══ EXERCISE DATA
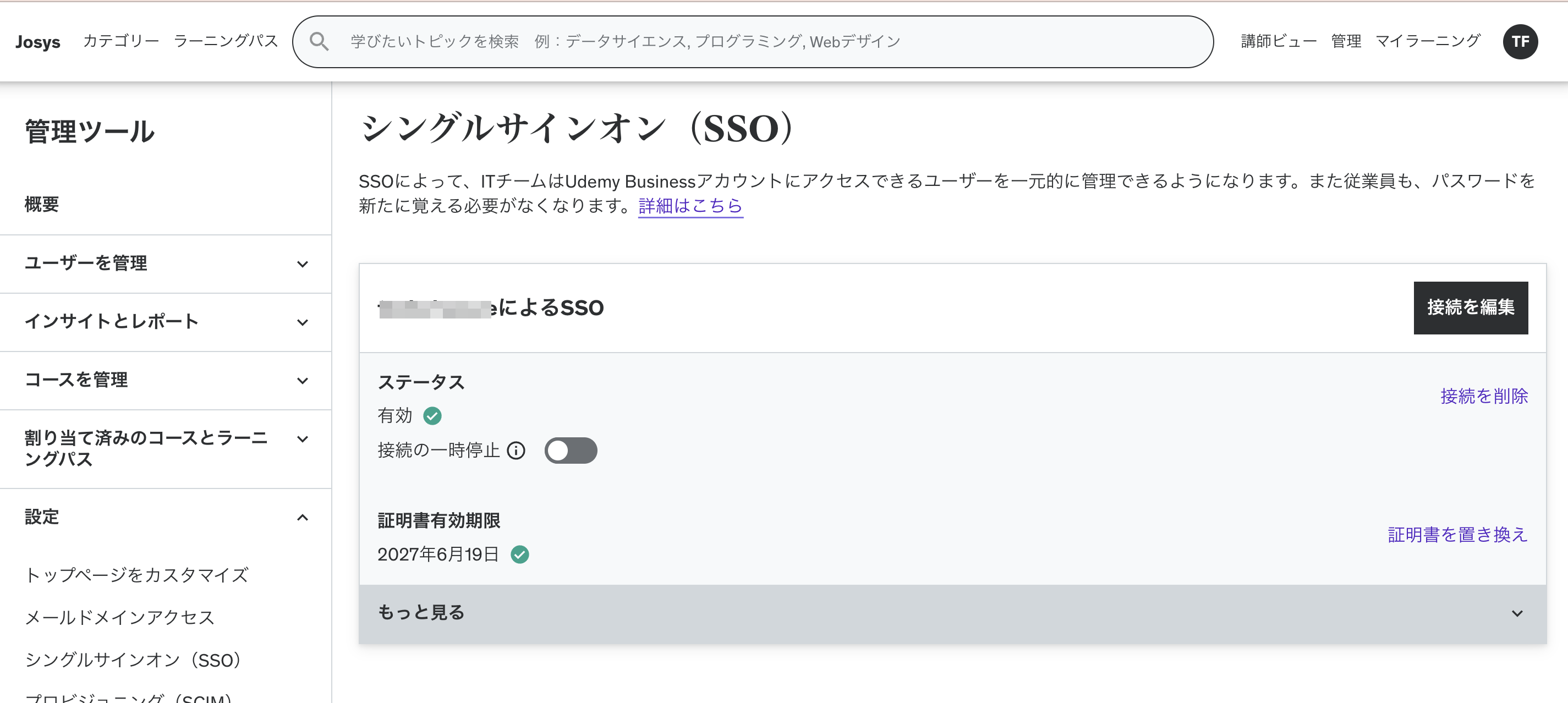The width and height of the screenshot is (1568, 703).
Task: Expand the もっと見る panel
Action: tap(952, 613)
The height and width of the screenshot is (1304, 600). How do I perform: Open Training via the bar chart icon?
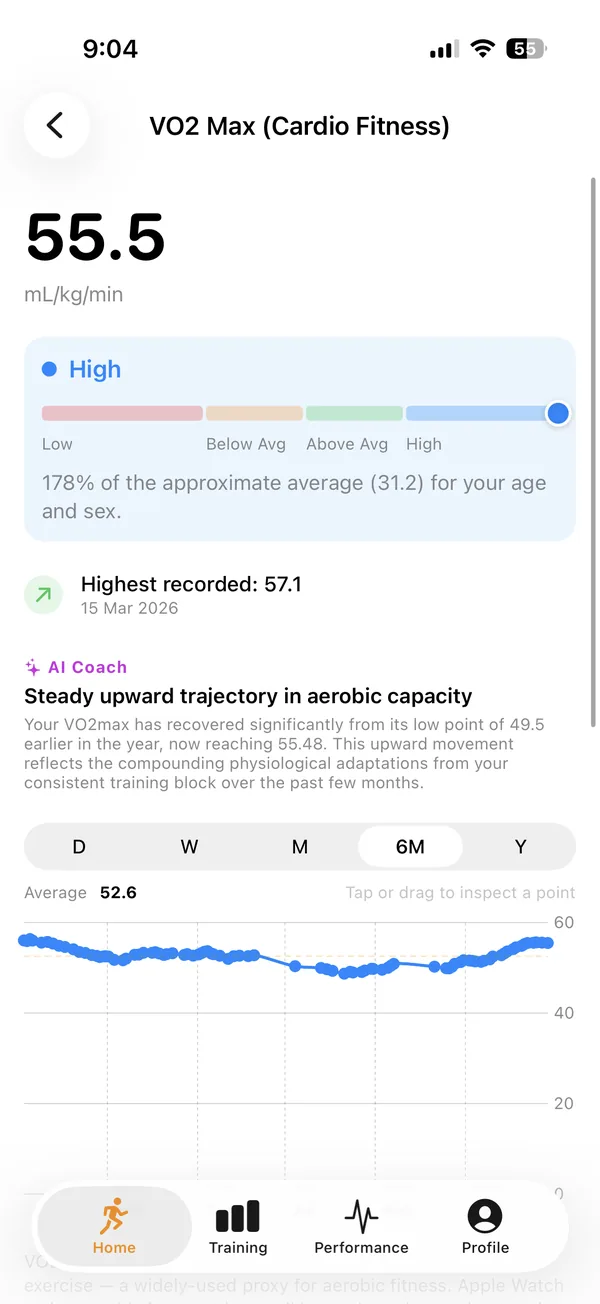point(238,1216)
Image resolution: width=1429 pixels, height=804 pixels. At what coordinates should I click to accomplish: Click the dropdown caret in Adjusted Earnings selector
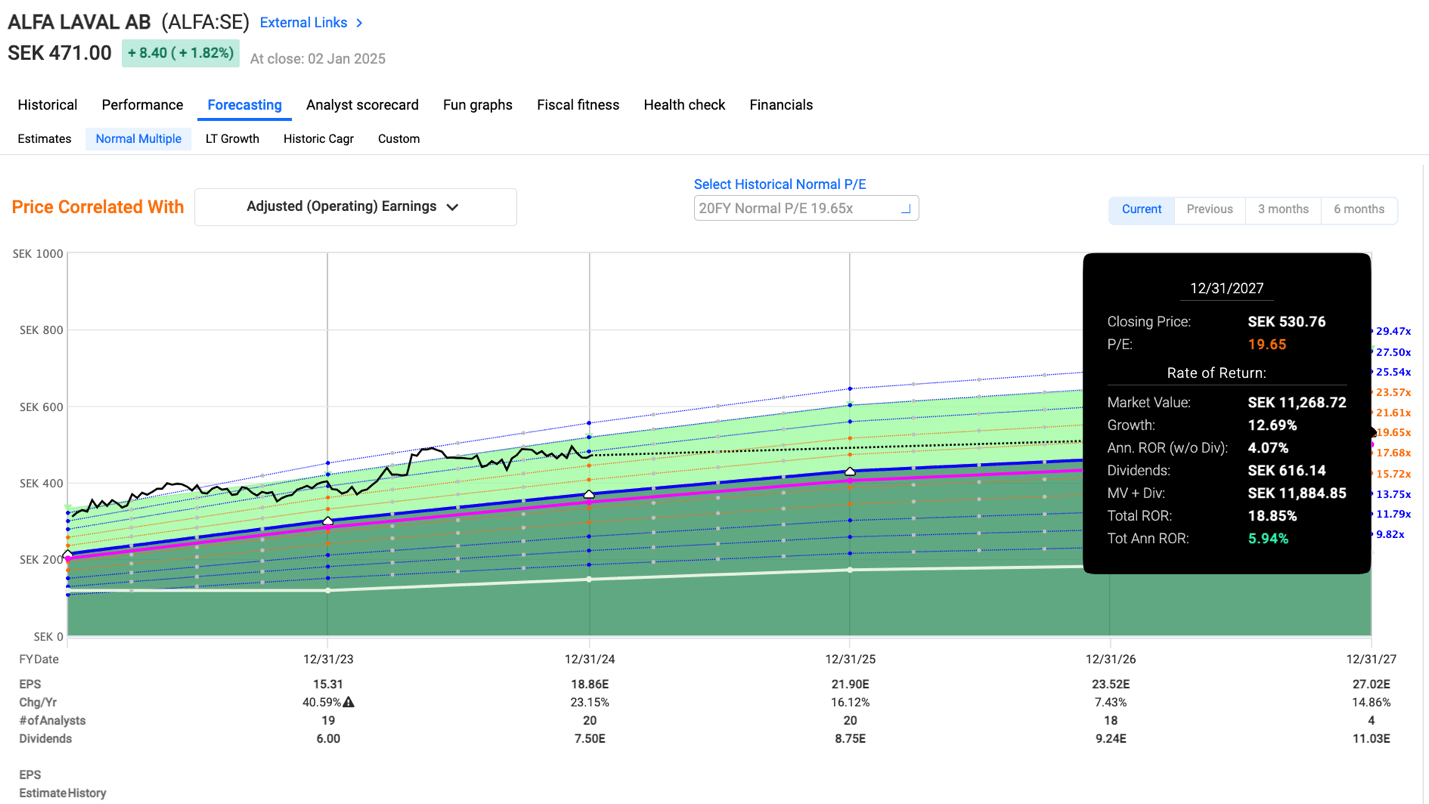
════
EXERCISE OBJECTIVE:
Starting at the line that contains "The height and" and ending with the last line of the data, transcribe every line exactly; skip the pictures.

ANSWER SECTION:
The height and width of the screenshot is (1304, 600). How do I perform: Open Training via the bar chart icon?
point(238,1216)
Image resolution: width=1429 pixels, height=804 pixels. At what coordinates should I click to accomplish: Click the dropdown caret in Adjusted Earnings selector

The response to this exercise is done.